■ Task
Would you return exactly the lines below from the line with "This screenshot has height=449, width=600." through the line with "The width and", both included, and nothing else, leaving out the pictures?

■ Listed entries
>>>>>
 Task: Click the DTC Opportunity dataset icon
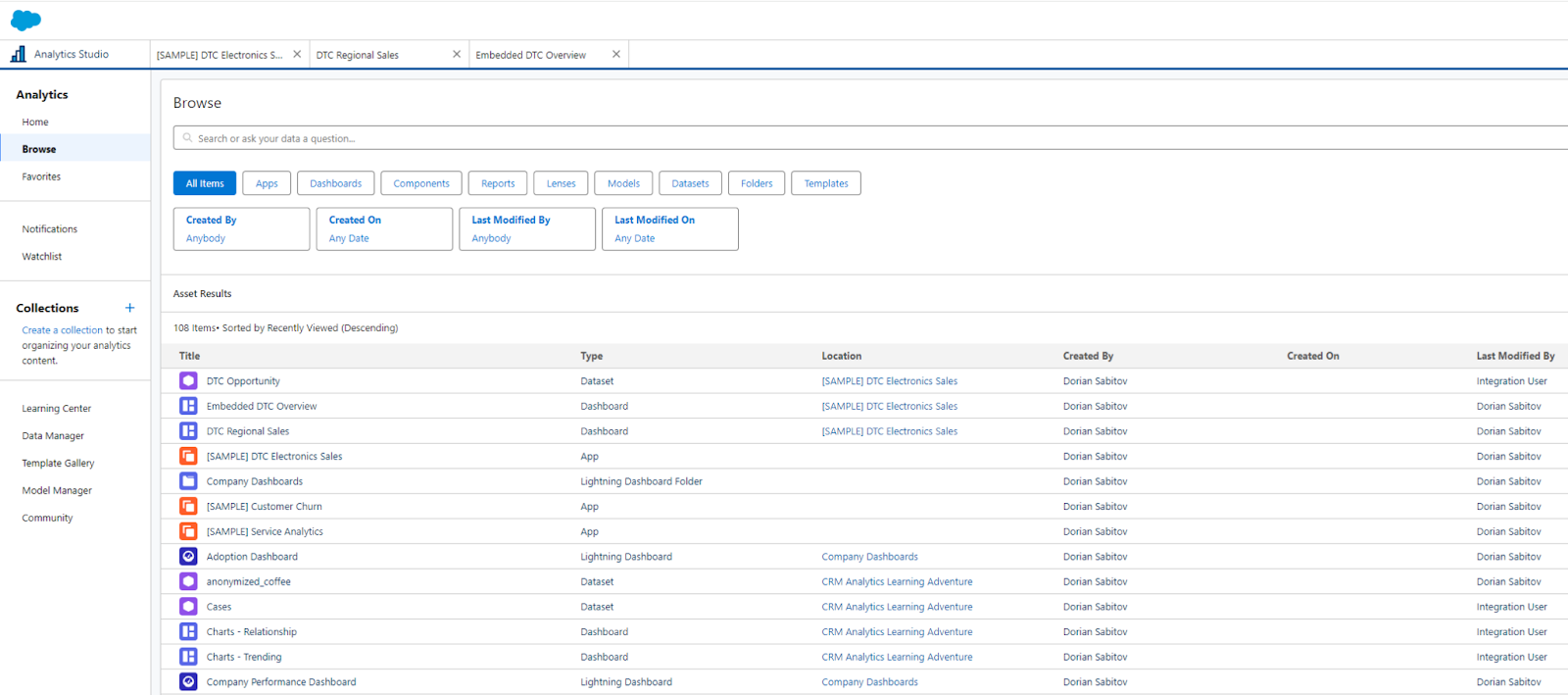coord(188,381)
<<<<<
>>>>>
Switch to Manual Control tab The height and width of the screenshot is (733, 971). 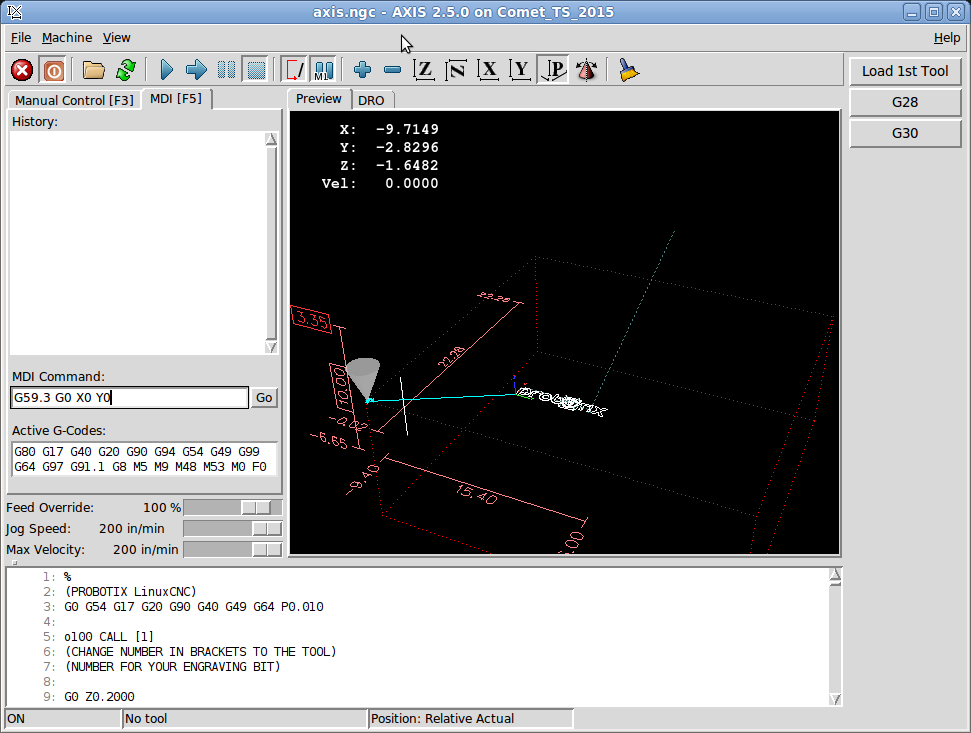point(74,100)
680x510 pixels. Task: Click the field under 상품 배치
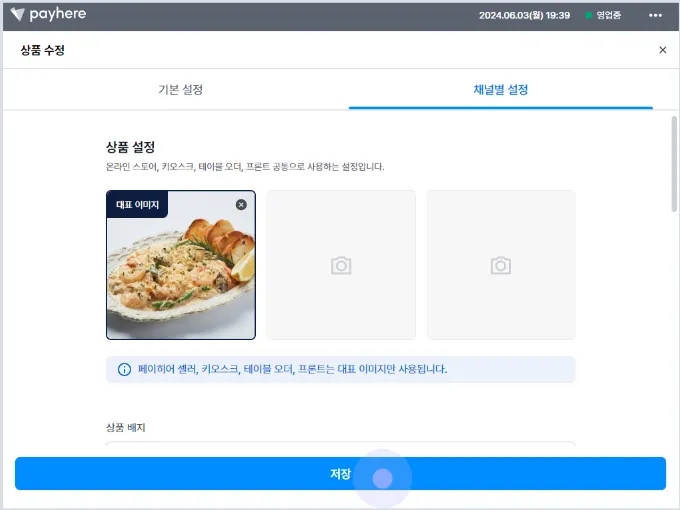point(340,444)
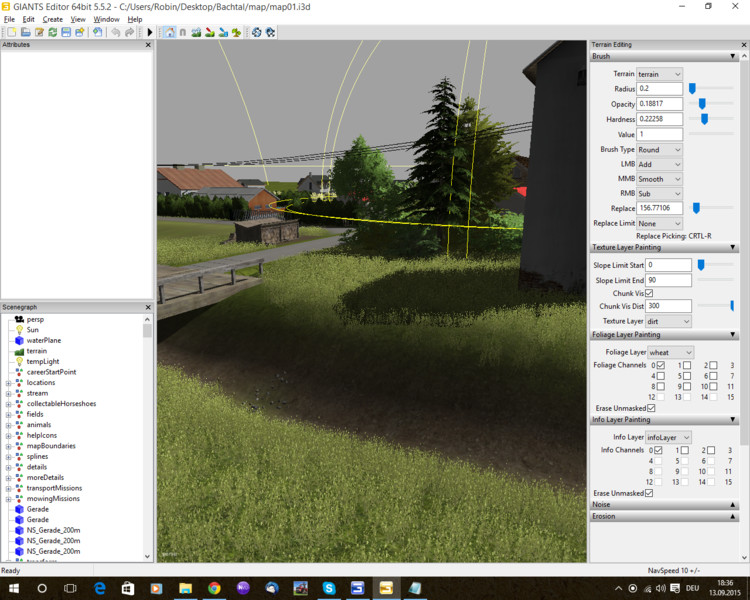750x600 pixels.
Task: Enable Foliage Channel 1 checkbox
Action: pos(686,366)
<<<<<
>>>>>
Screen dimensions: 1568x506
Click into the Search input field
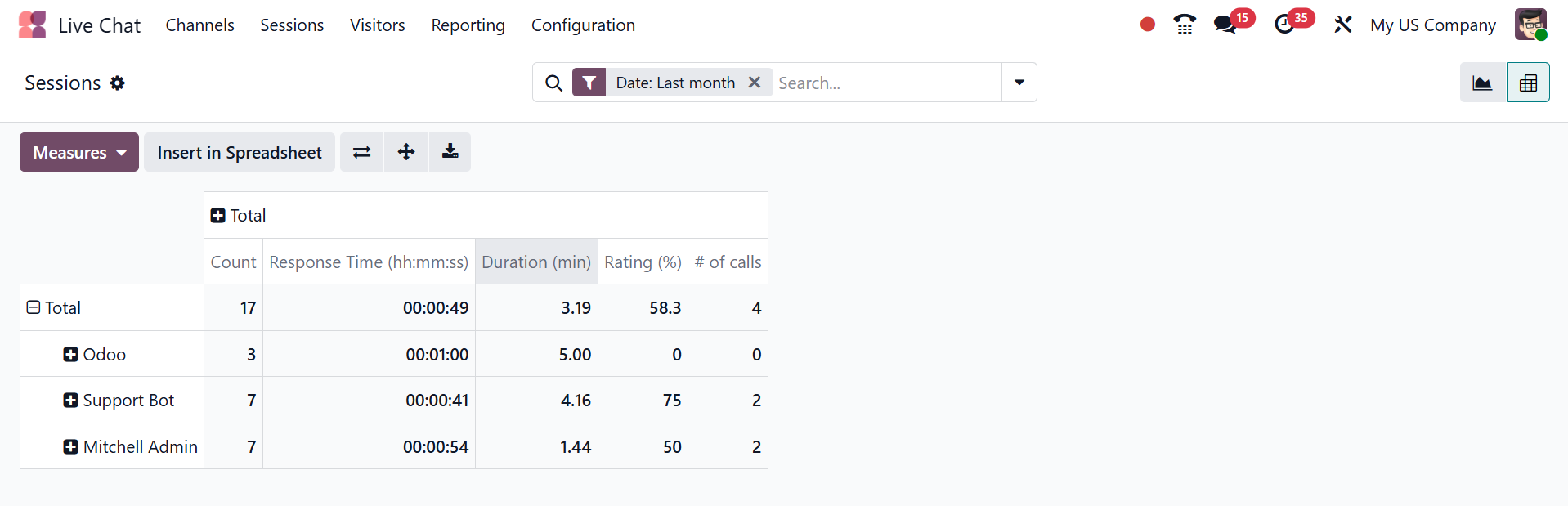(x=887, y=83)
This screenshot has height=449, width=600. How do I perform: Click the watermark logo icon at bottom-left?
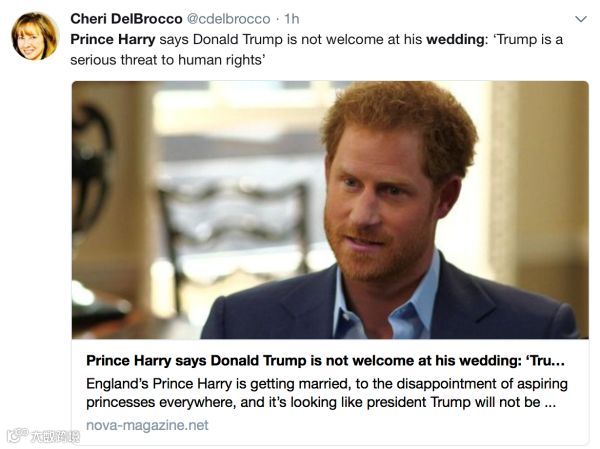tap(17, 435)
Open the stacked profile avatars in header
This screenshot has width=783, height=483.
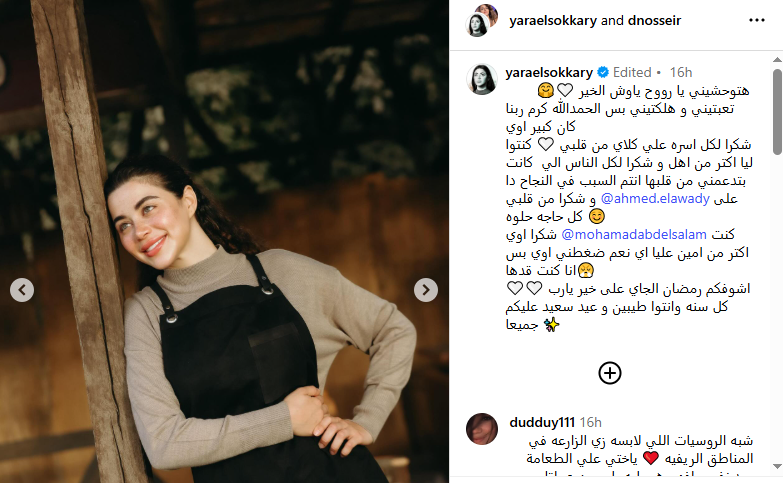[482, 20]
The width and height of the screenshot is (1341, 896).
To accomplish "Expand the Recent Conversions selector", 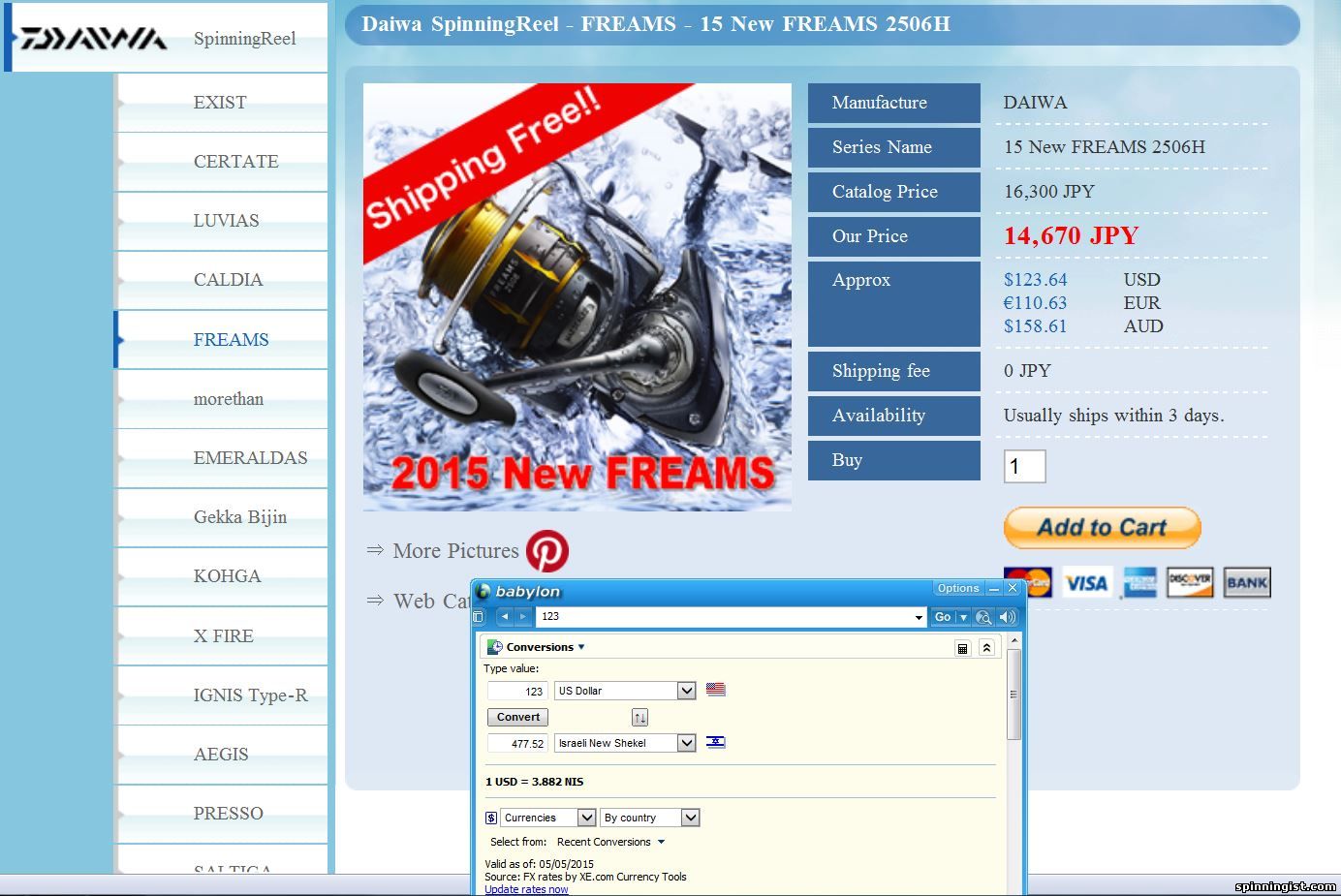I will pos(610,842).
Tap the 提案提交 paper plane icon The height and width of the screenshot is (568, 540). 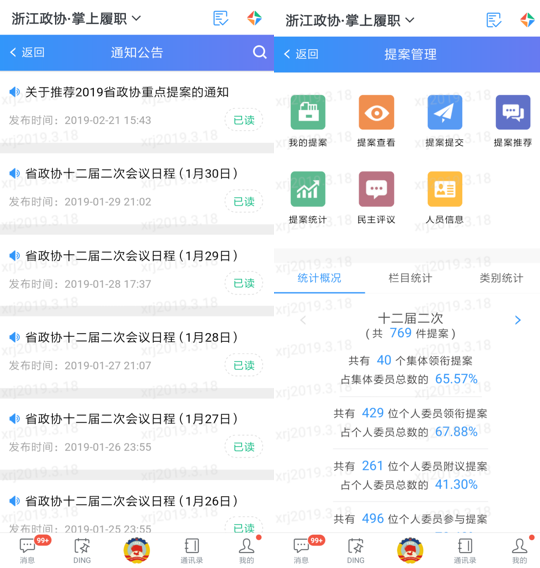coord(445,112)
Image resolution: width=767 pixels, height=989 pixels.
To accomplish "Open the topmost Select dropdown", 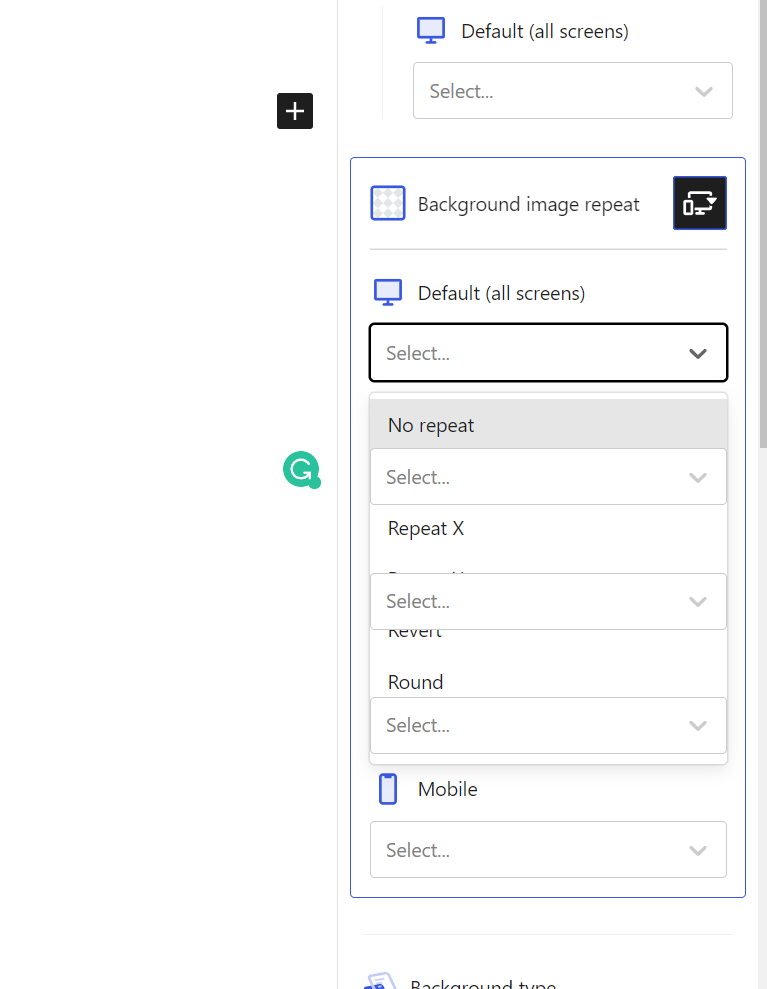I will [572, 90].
<<<<<
■ The answer
This screenshot has height=449, width=600. How do I perform: Click the watermark logo icon at bottom-left?
tap(17, 435)
Open the stacked profile avatars in header
This screenshot has width=783, height=483.
[482, 20]
The width and height of the screenshot is (1341, 896).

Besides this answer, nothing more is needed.